Who were the doctors of the Hadassah sanitary delegation?
What symbol can you see on this poster?
Does this symbol have any other significance?
Why do you think the publishers chose to write the poster in the format of the Ten Commandments?
On reading the commandments, what do you think they saw as the main principles for keeping healthy?
Why do you think these topics were chosen?
Read here about one of the diseases that affected the Yishuv.
How is this connected to the commandments written here?
Is treatment of this disease different today from in the past?
What was the purpose of covering water cisterns, toilets, and food?
What do all these things have in common?
Divide the commandments into three categories—hygiene, prevention of disease, and nutrition—and explain your categorization.
This poster is an example of one way in which the Yishuv attempted to deal with disease in Jerusalem.
What were some other ways?
Write your own Ten Commandments for modern-day healthy living.
At the top of the poster, it is written: “The best present for the New Year is health.”
Do you agree with this sentence? Why?
Complete the following sentence: “The best present for the New Year is _______.”
May this year end well and with it all illnesses
This is a blessing for the New Year from the doctors of the “Hadassah” sanitary delegation to the residents of Jerusalem, because the best present for the New Year is: health. A new year, new life, and a new era are beginning – and with them, a life of health.
Take care of yourselves and your health by fulfilling these “Ten Commandments”:
A) Clean, fresh air should be circulating in your houses, courtyards, and streets.

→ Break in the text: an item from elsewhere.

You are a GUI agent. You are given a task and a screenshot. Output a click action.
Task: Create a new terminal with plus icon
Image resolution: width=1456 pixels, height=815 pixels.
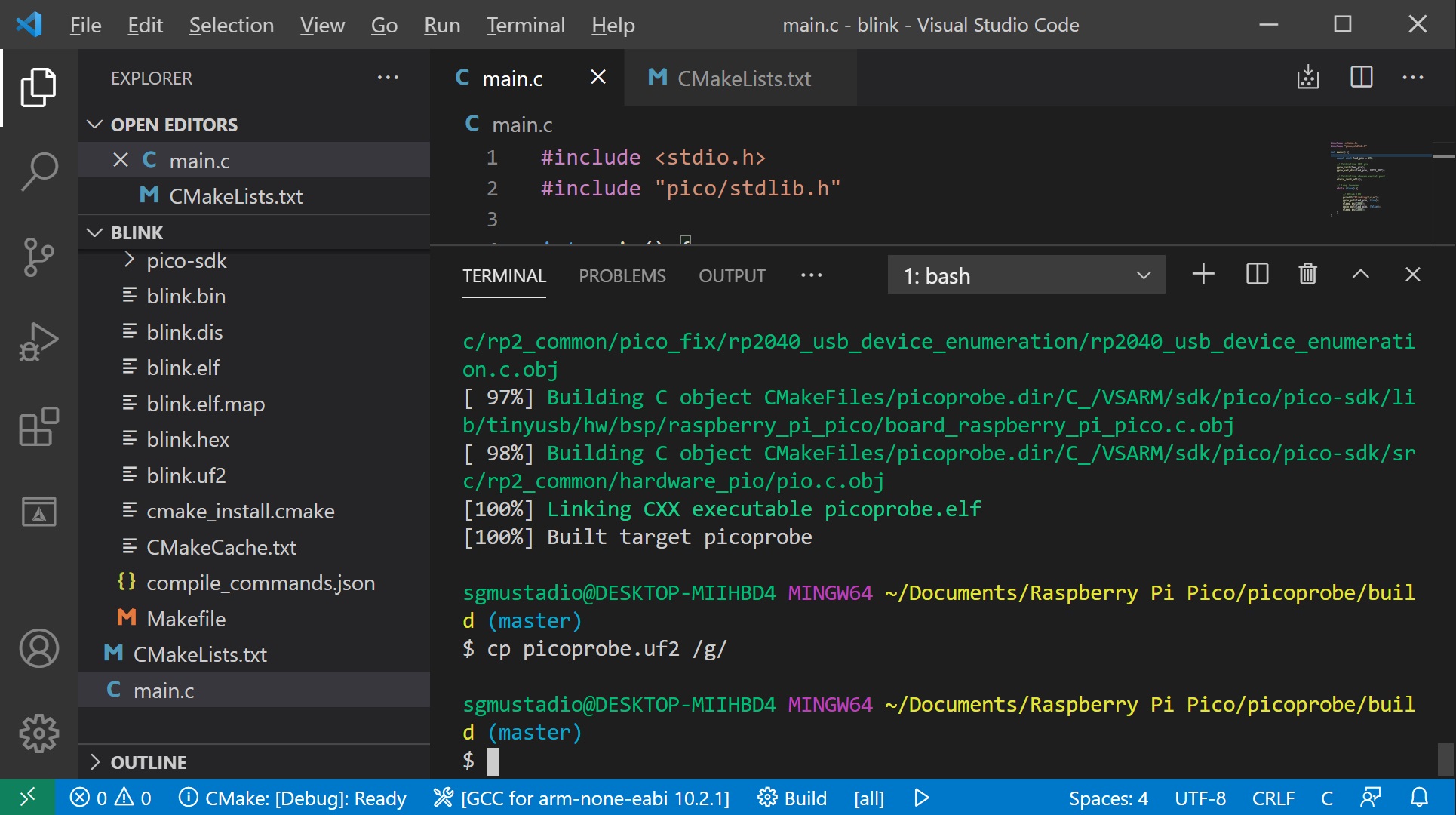[x=1203, y=275]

B) Your rubbish should be placed in special sealed containers.
C) The rubbish should be taken out of your homes so that the street cleaners can collect it daily.
D) Rubbish that can be burnt should be burnt.
E) The toilets should be clean and covered to protect from disease-carrying insects.
F) Do not drink water from cisterns, only boiled water. You are advised to drink the spring water brought to Jerusalem by the government.
G) Your water cisterns should be covered in order to prevent malaria-carrying mosquitoes.
H) Your food should be healthy and kept well covered to protect it from flies which could endanger your health.
I) Fruit and vegetables should always be washed in hot water; avoid and be warned from eating uncooked vegetables.
J) Fruit and vegetable sellers: protect your produce from dust and flies.
The doctors of the “Hadassah” sanitary delegation hope that if you will walk in these ways, the New Year will be a year of health for Jerusalem.
Hadassah circulated this poster in Jerusalem neighbourhoods in honour of the New Year. It details ten rules for a healthy life.